Collected data
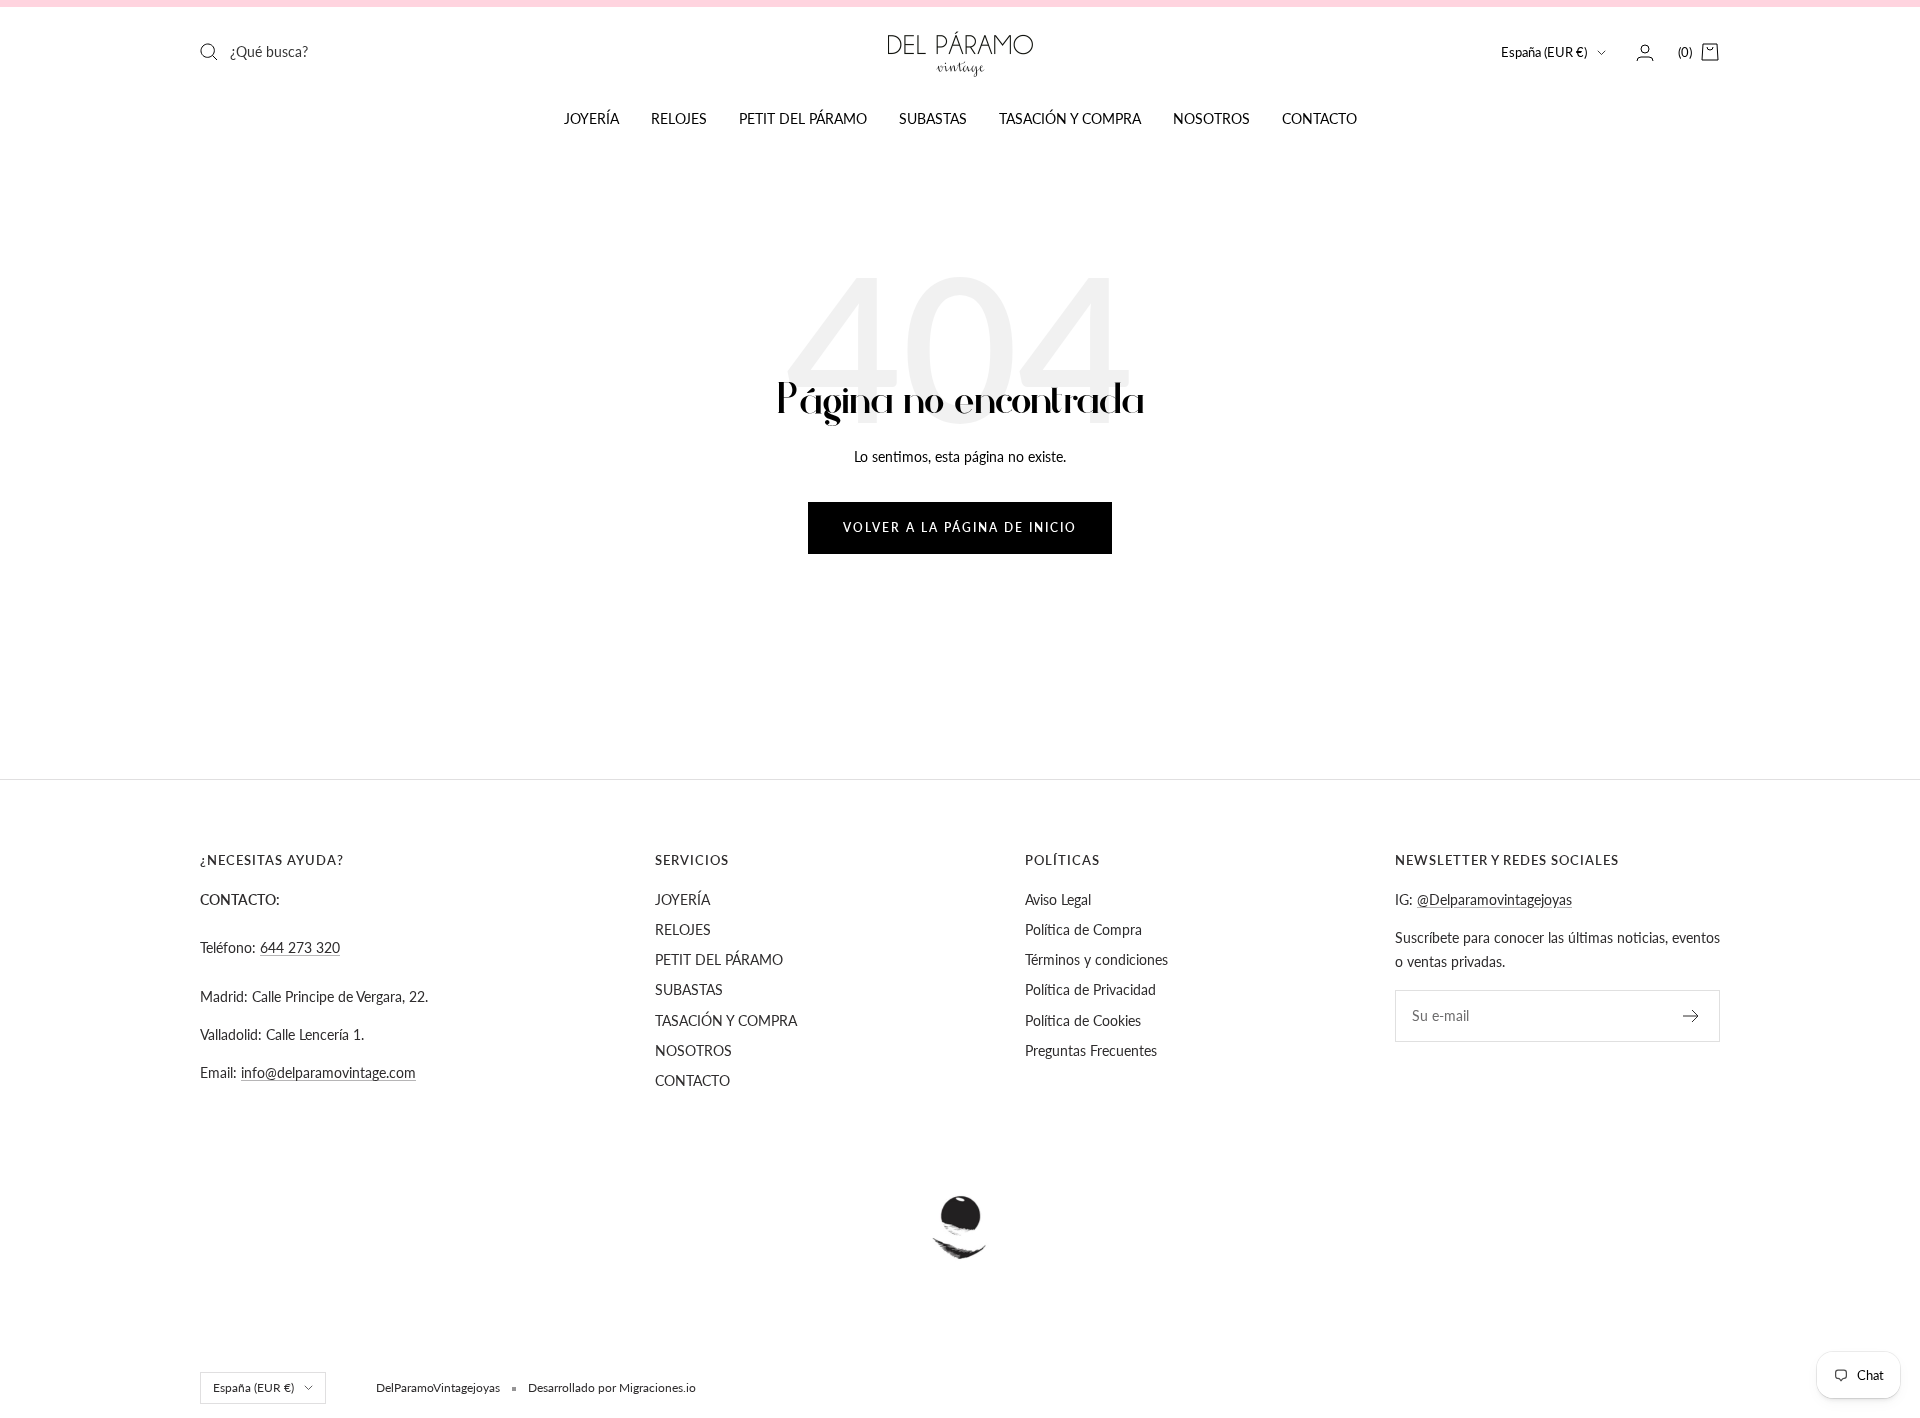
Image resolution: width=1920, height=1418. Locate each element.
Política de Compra (1083, 929)
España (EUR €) (1544, 52)
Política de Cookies (1083, 1020)
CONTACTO (1319, 118)
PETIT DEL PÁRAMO (803, 118)
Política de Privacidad (1090, 989)
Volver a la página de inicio (960, 527)
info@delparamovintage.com (328, 1072)
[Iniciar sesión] (1645, 52)
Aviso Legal (1058, 899)
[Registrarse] (1691, 1016)
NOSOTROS (1211, 118)
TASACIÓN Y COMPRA (1070, 118)
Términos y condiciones (1096, 959)
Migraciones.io (657, 1387)
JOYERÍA (591, 118)
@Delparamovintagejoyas (1494, 899)
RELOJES (679, 118)
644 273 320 (300, 947)
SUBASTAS (933, 118)
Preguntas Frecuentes (1091, 1050)
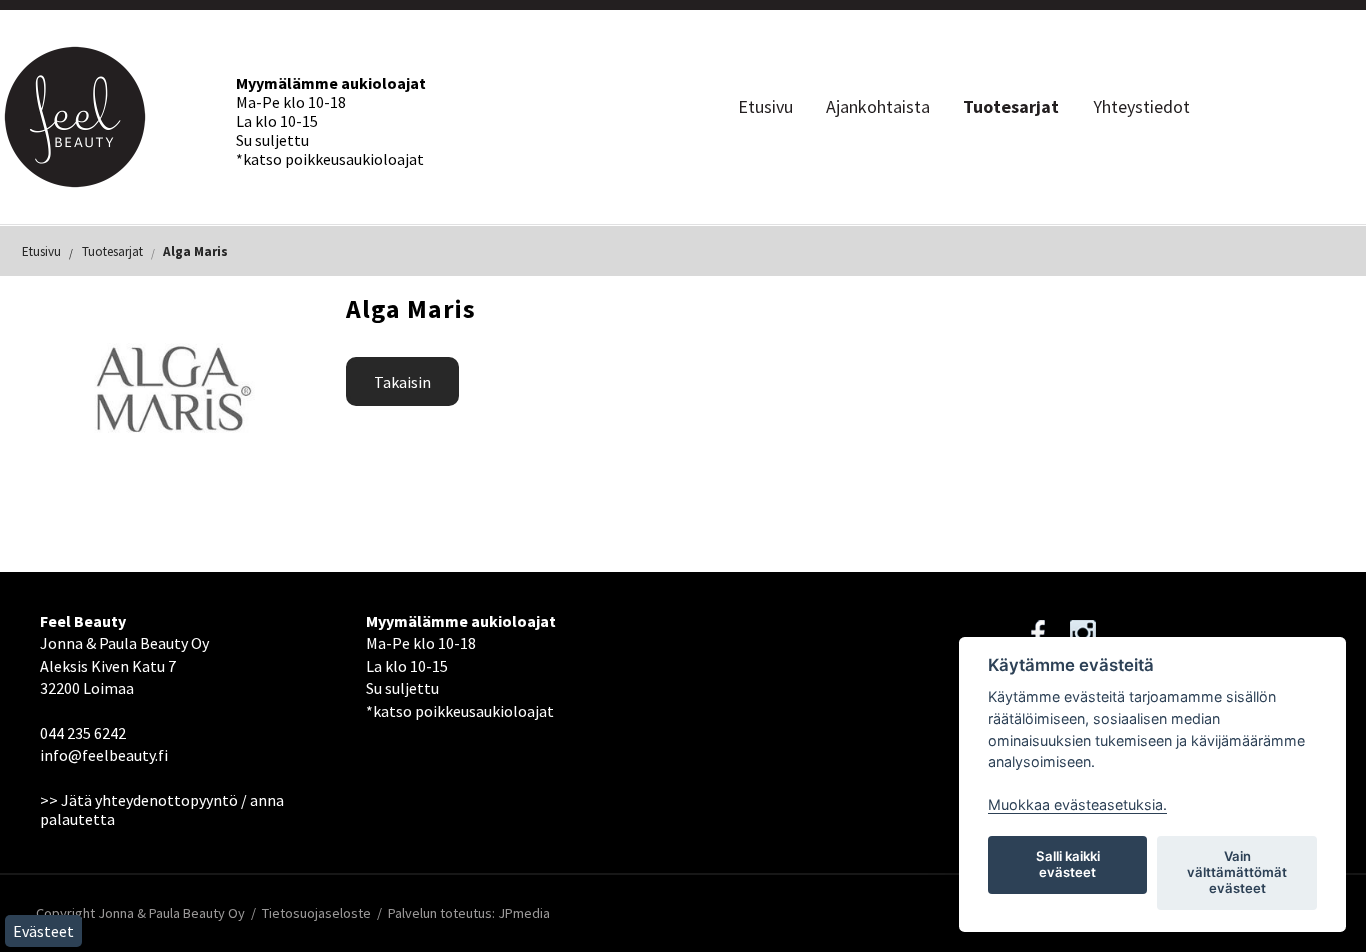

▸ **WHAT YOU SHOULD DO**: Leaving the pictures aside, copy exactly and only the lines from the one holding "Volver a la página de inicio (960, 527)" through the final line of the data, both ends kept.

▸ **OUTPUT FOR THIS EXERCISE**:
Volver a la página de inicio (960, 527)
info@delparamovintage.com (328, 1072)
[Iniciar sesión] (1645, 52)
Aviso Legal (1058, 899)
[Registrarse] (1691, 1016)
NOSOTROS (1211, 118)
TASACIÓN Y COMPRA (1070, 118)
Términos y condiciones (1096, 959)
Migraciones.io (657, 1387)
JOYERÍA (591, 118)
@Delparamovintagejoyas (1494, 899)
RELOJES (679, 118)
644 273 320 (300, 947)
SUBASTAS (933, 118)
Preguntas Frecuentes (1091, 1050)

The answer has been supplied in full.